The game is as follow, there is a grid of size $n*n$,the cells of the grid contains coins as its order in the grid starting from the top left cell $(1,2,3 \dots n*n)$. In other words, $a_{ij}$ contains $(i-1) \cdot n+j$ coins such that $(1 \le i, j \le n)$.
The goal of the game is to calculate the maximum number of coins that can be collected from the grid, where Adam can collect the coins from any cell he wants (from any number of cells), such that no two cells are on the same row or column.
As Adam is so young he asked you to help him. so would you?
The input consists of multiple test cases.
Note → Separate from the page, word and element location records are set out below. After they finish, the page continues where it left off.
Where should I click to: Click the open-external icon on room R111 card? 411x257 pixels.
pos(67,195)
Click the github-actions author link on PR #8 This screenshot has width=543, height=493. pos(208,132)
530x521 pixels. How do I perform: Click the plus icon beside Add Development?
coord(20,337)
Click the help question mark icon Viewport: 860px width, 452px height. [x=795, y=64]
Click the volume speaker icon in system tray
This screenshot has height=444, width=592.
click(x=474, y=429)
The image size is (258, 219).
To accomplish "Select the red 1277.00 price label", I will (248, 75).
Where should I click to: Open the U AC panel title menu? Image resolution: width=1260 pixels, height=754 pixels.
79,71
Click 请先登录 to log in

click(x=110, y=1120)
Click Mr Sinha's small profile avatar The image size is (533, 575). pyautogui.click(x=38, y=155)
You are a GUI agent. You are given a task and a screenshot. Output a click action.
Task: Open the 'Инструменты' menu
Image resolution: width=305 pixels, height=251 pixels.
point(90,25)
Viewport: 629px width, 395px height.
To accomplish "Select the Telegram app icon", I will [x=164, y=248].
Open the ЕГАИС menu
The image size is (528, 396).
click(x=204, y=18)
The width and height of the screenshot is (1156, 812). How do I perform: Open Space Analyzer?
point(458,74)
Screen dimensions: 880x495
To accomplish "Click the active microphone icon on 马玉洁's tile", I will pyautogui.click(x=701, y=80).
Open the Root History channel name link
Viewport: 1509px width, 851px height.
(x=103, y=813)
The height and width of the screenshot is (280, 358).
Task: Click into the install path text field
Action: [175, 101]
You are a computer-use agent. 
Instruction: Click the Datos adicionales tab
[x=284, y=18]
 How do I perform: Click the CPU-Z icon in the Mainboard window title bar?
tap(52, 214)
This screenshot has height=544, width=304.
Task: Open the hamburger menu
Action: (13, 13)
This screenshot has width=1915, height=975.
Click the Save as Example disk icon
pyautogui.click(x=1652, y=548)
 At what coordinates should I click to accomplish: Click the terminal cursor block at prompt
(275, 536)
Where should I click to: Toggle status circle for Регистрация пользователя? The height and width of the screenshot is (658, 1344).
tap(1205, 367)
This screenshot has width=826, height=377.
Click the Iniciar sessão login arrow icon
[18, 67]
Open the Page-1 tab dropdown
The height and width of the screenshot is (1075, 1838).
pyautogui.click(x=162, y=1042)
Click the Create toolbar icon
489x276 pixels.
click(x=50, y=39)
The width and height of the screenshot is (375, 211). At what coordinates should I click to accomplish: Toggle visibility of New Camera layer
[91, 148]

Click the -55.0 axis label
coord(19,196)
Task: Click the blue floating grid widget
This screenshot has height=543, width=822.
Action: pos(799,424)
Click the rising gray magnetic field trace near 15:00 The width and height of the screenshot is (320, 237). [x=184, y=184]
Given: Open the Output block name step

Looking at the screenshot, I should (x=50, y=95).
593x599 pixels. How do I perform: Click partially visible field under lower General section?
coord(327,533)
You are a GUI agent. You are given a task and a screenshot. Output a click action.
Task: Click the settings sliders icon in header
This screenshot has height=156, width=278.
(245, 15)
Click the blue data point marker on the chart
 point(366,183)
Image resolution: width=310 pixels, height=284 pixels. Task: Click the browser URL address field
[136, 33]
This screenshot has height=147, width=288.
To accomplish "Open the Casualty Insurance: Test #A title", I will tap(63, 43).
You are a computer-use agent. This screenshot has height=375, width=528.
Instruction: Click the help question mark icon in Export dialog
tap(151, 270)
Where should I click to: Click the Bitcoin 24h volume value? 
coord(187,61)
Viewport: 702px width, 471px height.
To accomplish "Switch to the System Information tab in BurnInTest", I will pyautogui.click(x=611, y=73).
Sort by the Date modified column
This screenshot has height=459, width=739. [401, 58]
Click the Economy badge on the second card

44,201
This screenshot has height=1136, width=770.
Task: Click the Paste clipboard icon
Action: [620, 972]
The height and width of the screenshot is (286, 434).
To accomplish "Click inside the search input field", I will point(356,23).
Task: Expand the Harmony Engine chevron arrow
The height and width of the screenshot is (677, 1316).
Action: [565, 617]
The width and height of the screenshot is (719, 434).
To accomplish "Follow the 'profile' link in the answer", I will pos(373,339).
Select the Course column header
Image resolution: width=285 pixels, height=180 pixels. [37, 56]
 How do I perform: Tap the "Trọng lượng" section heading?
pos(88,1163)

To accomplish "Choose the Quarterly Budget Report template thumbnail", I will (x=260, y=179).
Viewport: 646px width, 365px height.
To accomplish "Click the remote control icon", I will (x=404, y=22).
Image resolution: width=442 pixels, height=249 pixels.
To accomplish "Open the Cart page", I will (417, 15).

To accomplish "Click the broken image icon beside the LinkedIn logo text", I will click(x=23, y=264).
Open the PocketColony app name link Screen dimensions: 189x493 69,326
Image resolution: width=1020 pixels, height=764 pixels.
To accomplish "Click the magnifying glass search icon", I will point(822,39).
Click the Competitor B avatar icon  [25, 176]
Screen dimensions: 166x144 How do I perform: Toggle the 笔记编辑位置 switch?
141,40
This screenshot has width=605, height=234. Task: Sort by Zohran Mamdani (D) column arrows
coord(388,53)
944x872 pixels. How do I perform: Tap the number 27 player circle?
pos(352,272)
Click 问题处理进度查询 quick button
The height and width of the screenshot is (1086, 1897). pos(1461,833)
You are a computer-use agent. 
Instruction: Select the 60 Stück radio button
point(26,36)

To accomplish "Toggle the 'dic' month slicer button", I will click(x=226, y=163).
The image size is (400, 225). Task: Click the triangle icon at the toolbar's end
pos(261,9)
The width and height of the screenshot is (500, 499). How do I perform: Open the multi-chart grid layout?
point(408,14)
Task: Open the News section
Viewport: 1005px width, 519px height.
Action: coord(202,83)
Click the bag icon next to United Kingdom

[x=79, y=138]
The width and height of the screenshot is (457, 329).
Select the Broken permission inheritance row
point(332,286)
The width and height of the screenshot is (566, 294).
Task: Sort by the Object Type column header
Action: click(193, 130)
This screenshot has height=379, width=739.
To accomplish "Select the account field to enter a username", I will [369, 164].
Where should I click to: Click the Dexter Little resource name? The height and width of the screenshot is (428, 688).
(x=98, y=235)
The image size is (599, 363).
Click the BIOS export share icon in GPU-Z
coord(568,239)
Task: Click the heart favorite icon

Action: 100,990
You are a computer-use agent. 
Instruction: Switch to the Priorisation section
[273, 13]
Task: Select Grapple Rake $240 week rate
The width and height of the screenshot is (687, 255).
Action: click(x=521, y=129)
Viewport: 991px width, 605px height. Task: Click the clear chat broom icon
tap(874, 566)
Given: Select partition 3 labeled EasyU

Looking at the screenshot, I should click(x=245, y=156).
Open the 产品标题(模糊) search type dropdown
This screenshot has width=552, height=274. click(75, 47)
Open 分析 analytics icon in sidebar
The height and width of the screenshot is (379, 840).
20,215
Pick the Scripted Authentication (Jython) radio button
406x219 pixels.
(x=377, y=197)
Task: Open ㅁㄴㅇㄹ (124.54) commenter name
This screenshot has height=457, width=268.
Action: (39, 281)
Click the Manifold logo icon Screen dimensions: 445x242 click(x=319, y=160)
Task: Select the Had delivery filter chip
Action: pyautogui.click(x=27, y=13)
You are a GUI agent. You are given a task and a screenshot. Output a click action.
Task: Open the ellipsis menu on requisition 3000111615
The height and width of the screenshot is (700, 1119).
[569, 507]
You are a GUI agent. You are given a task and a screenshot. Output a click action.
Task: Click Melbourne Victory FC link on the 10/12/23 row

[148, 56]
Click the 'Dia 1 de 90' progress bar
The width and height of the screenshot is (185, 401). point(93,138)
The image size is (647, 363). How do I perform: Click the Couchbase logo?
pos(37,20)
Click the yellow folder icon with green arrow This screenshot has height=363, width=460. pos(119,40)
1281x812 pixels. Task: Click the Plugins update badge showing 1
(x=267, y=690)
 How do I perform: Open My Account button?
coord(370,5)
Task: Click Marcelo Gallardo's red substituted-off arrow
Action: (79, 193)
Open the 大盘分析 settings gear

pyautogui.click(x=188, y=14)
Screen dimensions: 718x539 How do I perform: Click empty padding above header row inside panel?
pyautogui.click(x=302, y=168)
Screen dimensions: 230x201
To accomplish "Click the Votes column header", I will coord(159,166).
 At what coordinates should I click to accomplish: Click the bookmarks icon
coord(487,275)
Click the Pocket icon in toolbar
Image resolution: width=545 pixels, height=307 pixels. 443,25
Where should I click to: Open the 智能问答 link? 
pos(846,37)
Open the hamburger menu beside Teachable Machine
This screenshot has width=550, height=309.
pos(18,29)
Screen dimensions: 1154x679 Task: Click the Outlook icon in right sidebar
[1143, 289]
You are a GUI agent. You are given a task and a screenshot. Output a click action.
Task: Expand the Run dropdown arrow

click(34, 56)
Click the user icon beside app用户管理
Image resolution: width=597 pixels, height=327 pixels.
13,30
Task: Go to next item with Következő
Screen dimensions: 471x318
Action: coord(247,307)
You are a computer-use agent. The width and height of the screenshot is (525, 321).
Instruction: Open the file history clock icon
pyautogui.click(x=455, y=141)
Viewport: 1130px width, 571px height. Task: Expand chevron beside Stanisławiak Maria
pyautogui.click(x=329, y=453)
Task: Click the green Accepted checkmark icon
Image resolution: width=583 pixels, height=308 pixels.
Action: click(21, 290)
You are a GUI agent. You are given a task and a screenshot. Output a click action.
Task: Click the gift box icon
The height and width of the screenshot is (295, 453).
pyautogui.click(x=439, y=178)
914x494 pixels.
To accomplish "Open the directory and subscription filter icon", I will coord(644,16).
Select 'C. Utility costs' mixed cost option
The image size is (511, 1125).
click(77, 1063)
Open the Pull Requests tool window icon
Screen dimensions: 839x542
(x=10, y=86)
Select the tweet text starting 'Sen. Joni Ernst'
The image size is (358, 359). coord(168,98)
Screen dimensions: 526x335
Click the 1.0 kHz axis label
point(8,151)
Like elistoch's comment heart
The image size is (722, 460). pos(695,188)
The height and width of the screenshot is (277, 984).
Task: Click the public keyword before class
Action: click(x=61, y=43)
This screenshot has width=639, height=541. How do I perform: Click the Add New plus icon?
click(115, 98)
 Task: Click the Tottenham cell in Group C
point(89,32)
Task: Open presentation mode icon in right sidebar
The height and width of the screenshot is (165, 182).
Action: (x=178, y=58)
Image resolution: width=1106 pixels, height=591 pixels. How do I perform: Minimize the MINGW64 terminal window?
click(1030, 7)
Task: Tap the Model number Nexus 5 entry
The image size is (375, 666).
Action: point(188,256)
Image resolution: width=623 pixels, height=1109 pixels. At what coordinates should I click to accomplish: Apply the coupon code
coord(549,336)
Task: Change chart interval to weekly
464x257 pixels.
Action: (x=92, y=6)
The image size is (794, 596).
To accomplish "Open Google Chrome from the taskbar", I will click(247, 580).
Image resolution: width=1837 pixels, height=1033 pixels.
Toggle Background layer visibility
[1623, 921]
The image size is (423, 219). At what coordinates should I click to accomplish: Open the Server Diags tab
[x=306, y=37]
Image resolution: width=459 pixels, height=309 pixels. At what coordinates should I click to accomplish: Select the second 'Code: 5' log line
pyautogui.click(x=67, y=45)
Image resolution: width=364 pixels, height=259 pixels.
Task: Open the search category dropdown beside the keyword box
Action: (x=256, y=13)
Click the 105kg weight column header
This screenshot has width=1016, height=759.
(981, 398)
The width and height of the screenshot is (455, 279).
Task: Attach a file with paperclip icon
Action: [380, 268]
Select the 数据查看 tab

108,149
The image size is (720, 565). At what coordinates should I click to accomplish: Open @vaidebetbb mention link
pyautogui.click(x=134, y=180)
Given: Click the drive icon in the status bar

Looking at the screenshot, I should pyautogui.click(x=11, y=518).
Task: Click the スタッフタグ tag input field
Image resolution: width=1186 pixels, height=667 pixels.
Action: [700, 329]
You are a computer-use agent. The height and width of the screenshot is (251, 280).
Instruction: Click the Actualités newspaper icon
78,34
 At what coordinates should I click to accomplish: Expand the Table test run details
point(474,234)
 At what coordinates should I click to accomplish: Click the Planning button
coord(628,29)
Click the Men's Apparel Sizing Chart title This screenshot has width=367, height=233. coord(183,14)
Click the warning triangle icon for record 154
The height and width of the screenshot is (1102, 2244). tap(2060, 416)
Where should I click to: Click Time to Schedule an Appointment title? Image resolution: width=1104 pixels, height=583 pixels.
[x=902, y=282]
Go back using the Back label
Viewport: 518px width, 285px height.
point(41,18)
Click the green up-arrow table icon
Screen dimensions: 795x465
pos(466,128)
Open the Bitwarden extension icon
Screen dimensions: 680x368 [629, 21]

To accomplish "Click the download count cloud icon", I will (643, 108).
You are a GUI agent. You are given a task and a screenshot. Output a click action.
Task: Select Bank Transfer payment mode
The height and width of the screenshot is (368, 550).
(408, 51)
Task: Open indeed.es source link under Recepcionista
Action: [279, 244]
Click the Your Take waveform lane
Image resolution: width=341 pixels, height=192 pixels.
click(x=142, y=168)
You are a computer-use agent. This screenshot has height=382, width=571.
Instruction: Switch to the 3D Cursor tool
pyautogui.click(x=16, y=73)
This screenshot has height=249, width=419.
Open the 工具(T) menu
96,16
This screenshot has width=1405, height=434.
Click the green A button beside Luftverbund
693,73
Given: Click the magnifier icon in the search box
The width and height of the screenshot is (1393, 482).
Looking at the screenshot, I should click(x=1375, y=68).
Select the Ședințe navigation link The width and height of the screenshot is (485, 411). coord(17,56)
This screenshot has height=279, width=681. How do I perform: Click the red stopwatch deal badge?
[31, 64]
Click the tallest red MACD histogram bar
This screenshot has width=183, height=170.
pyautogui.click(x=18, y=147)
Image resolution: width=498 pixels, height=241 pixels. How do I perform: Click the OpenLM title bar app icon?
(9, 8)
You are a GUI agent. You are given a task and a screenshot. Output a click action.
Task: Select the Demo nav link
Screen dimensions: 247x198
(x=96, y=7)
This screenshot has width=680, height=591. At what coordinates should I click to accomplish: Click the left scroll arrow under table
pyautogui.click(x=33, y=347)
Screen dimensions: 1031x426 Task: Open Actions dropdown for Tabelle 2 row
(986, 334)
The first line contains a single integer $t$ $(1 \le t \le 10^5)$ --- the number of test cases.
The first line of each test case contains only one integer $n$ $(1 \le n \le 10^6)$ --- the size of the grid.
For each test case print only one integer, the maximum number of coins Adam can collect.
Input | Output |
---|---|
5 1 2 3 4 5 Copy
|
1 5 15 34 65 Copy
|
Let's redraw the grid after adding an extra row and an extra column in this way :
Let $n = 4$ without loss of generality :
1 | 2 | 3 | 4 | |
---|---|---|---|---|
0 | 1 | 2 | 3 | 4 |
4 | 5 | 6 | 7 | 8 |
8 | 9 | 10 | 11 | 12 |
12 | 13 | 14 | 15 | 16 |
We can observe that the value in each cell is the sum of the two new values added in its row and column.
Since we are choosing $n$ cells with distinct rows and columns, then we will be adding the values from the extra row and the extra column (the ones we added in the above) at most once each.
So, if we choose any $n$ cells in this way, we will always get the sum of values $(1 \rightarrow n)$ + the sum of values $n * (1 \rightarrow (n - 1))$
Which is equal to:
$n*(n+1)/2 + n*(n*(n-1)/2)$
$n$ could go up to $10^6$ which makes the result fit inside a long long integer for C++ (64 bit integer).